Because of her love of flight and the sense of freedom it provided, especially in the 750, she would beg me to take her up at every possible opportunity. For me, think what a lovely problem that was! Monday afternoon, June 2nd, we flew the Valley. Once we had settled-down into a low and slow cruise, I looked over at her - she looked at me, smiled, and said, "I just love this!" The next day she suddenly collapsed and passed right in my arms - likely a massive embolus or coronary - but she felt no pain and did not suffer.
So, the toils and troubles of building that airplane seem pretty minor right now, the reward for Linda and me was priceless.
Linda, it'll be all right.
My condolences to you and your family for your loss. What a beautiful story to share of your life-long partner of 43 years and her love of flying .. thank you.

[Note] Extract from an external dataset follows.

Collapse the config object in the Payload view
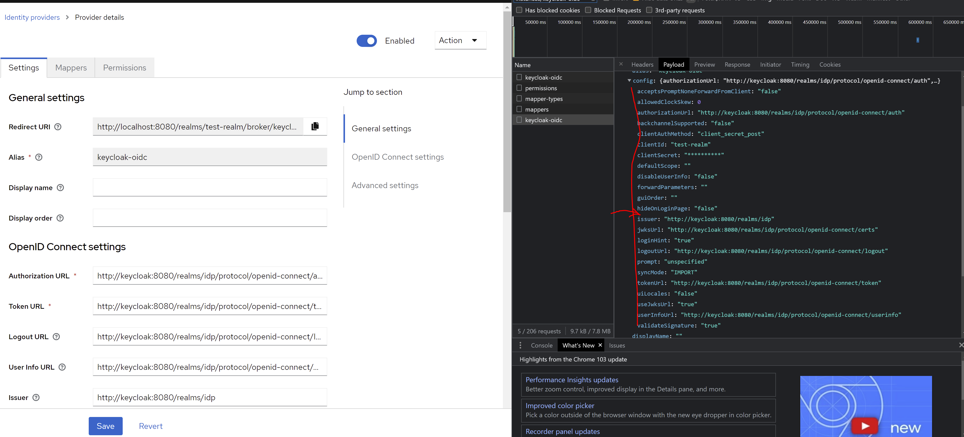The height and width of the screenshot is (437, 964). point(630,80)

My sincere condolonces, John.
Thanks for sharing the beautiful story.
John - a beautiful story about a very sad time in your life. Linda will be in your thoughts each time you fly the 750. Thanks for posting this for our benefit.
Wayne Huk, Osoyoos BC Canada
I'm extremely sorry to hear of your loss. I've been with my wife for 50 years, and can imagine the pain you're going through at this time. I've always considered the loss of a loved one, the most difficult thing we face in life. The only thing that seems to help a little at a time like this, is staying close to family.
Add my thoughts and prayers to you and your family - words cannot convey how your sharing of this has touched us all in some way. My deepest sympathy...
God bless your wife and you.
My condolences as well for your loss. You have priceless memories of your flying with your wife. As the pain fades may you have many more memorable flights. Thank you for sharing. God Bless.
John, I had already sent you an email, then read this (I had to effectively sign up again after my long absence), and I broke into tears. I'm so sorry to hear this. What can one do except consolation? You're welcome here any time, and you can call on us any time for anything. And thank you for all you have done for us, and for being your own true self.
Rose and Wayne Tyson
Thanks for sharing.
My thoughts go with you John. How wonderful you could share the skies with your best friend of 43 years.